Fiber blend: A blend of different fibers can be used to create a nonwoven fabric with specific properties. For example, a blend of polyester and nylon fibers can create a fabric that is both strong and lightweight.

Fiber orientation: The orientation of the fibers in the nonwoven fabric can affect its properties. For example, fibers oriented in one direction can create a fabric that is strong in that direction.

Needle density and size: The number and size of the needles used in the needle punching process can affect the thickness, strength, and density of the resulting fabric.

Punching speed and force: The speed and force at which the needles punch the fibers can affect the entanglement of the fibers and, consequently, the properties of the fabric.

Heat treatment: Heat treatment can be used to enhance the properties of the fabric, such as increasing its stiffness or making it more resistant to water.

Overall, these factors can be adjusted to create a wide range of needle punched nonwoven fabrics with different properties, such as strength, flexibility, thickness, and texture.

Which properties are dependent on fabric thickness?

The thickness of needle punched nonwoven fabric can have an impact on several of its properties. Some of the properties that are dependent on fabric thickness include:

Absorbency: Thicker fabrics tend to be more absorbent than thinner ones, as they have more surface area to capture and hold liquids.

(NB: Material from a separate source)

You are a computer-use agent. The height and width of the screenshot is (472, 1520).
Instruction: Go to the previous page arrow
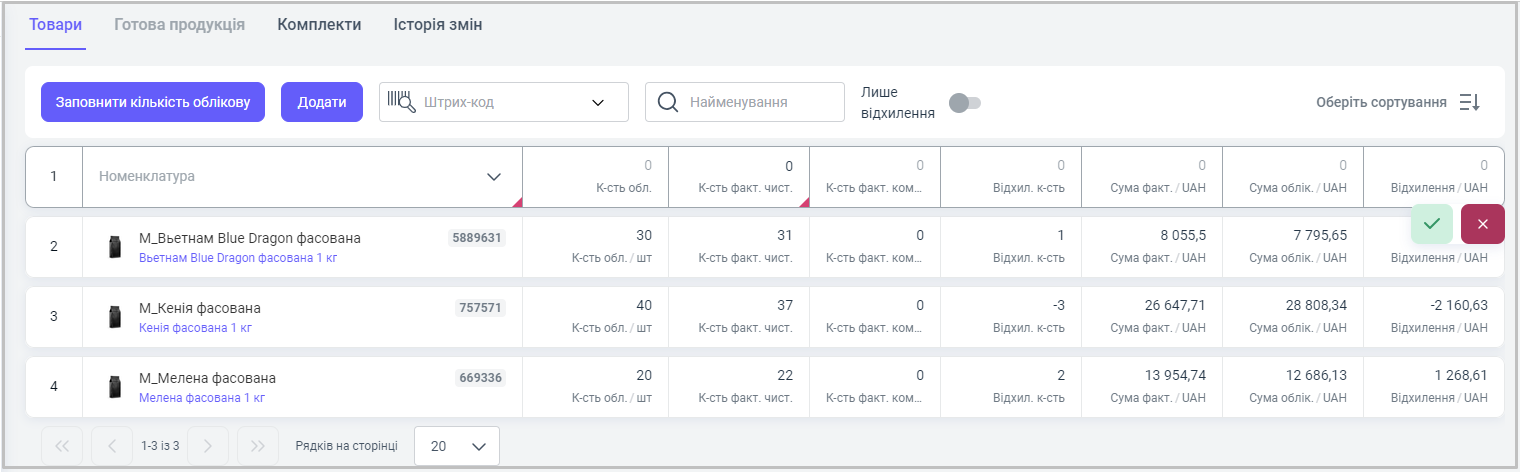point(111,446)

Thermal insulation: Thicker fabrics tend to provide better insulation against heat or cold, as they can trap more air within their fibers.

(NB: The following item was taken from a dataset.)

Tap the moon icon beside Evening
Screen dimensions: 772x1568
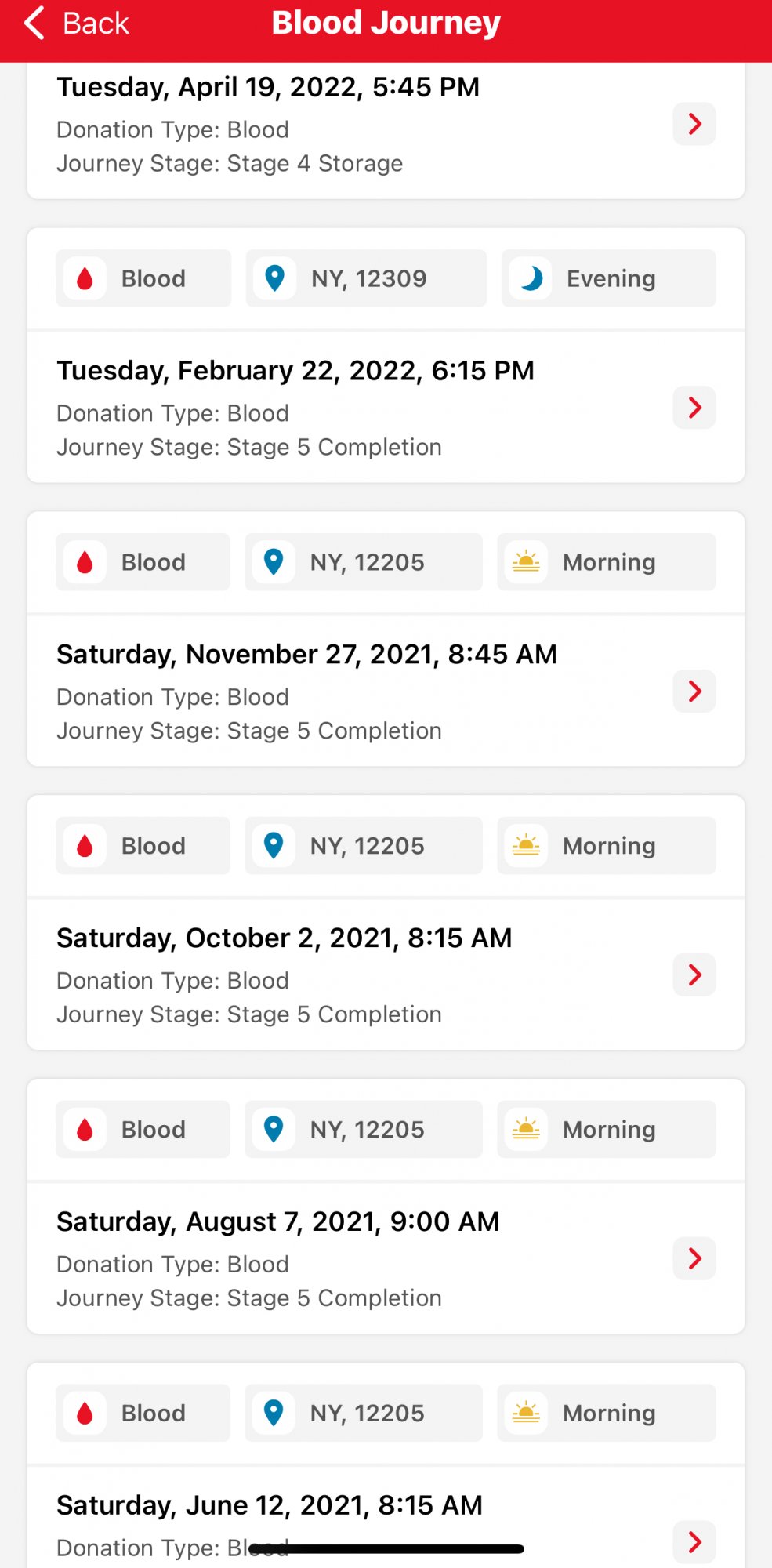tap(531, 278)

Stiffness: Thicker fabrics tend to be stiffer than thinner ones, as the additional layers of fibers can provide more structural support.

Pore size: Thicker fabrics tend to have larger pore sizes, which can affect their filtration properties or ability to block light.

Strength: Thicker fabrics can be stronger than thinner ones, as they have more layers of fibers that can interlock and provide more resistance to tearing or puncturing.
In general, thicker needle punched nonwoven fabrics tend to be more durable and provide better insulation, while thinner fabrics tend to be more flexible and have better drape. The optimal thickness for a particular application will depend on the specific requirements for that application, such as the level of absorbency or insulation needed.